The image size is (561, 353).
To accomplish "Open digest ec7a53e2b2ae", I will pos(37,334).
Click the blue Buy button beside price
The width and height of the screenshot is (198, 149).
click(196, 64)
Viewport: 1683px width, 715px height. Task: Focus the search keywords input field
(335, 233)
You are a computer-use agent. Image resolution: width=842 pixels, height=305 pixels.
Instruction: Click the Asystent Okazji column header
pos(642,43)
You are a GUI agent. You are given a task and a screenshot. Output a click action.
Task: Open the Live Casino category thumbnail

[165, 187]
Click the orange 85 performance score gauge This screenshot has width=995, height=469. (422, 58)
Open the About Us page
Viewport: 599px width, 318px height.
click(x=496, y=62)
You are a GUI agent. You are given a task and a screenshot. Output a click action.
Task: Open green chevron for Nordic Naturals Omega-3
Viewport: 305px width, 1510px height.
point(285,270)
============
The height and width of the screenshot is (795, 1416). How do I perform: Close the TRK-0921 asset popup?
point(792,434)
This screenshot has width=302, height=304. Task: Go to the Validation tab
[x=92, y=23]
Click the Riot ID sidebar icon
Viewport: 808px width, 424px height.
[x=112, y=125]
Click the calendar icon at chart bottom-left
============
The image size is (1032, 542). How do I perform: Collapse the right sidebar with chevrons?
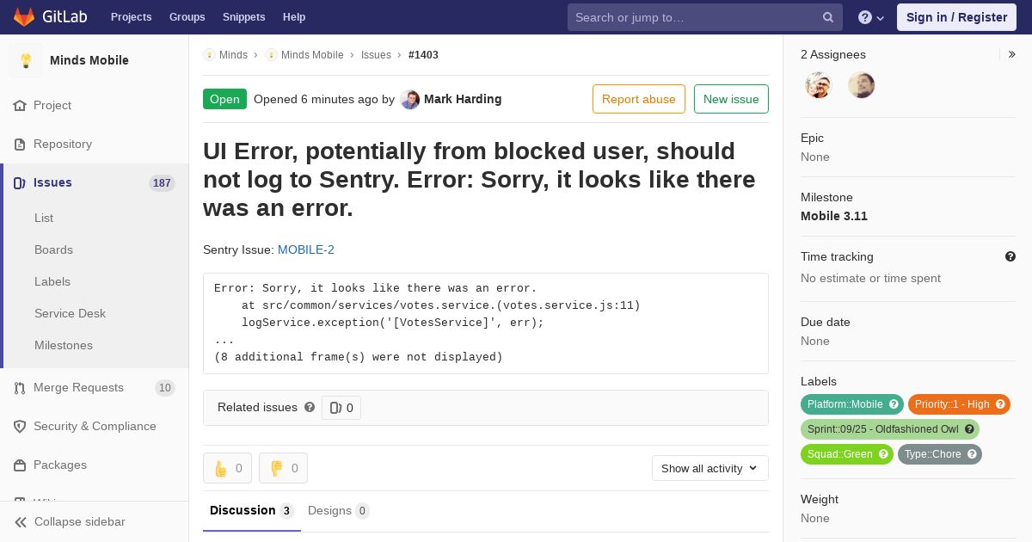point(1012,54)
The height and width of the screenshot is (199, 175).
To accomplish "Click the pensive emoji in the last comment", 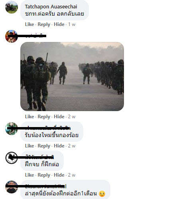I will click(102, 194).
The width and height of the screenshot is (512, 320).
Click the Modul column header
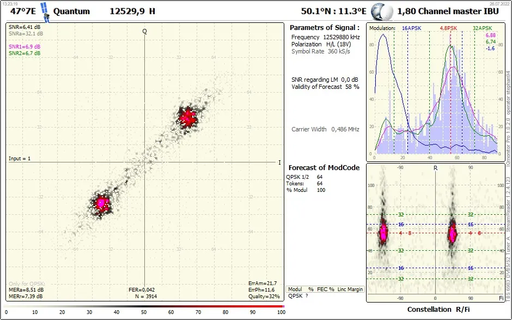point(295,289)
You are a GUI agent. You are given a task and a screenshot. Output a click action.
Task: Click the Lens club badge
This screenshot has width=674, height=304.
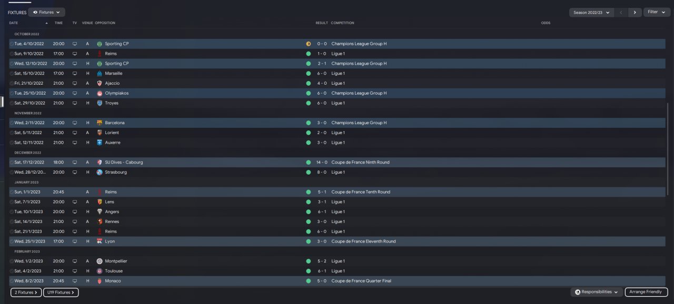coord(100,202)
============
From the records above, pull every line that carries the word "icon".

Click the Riot ID sidebar icon
Click the calendar icon at chart bottom-left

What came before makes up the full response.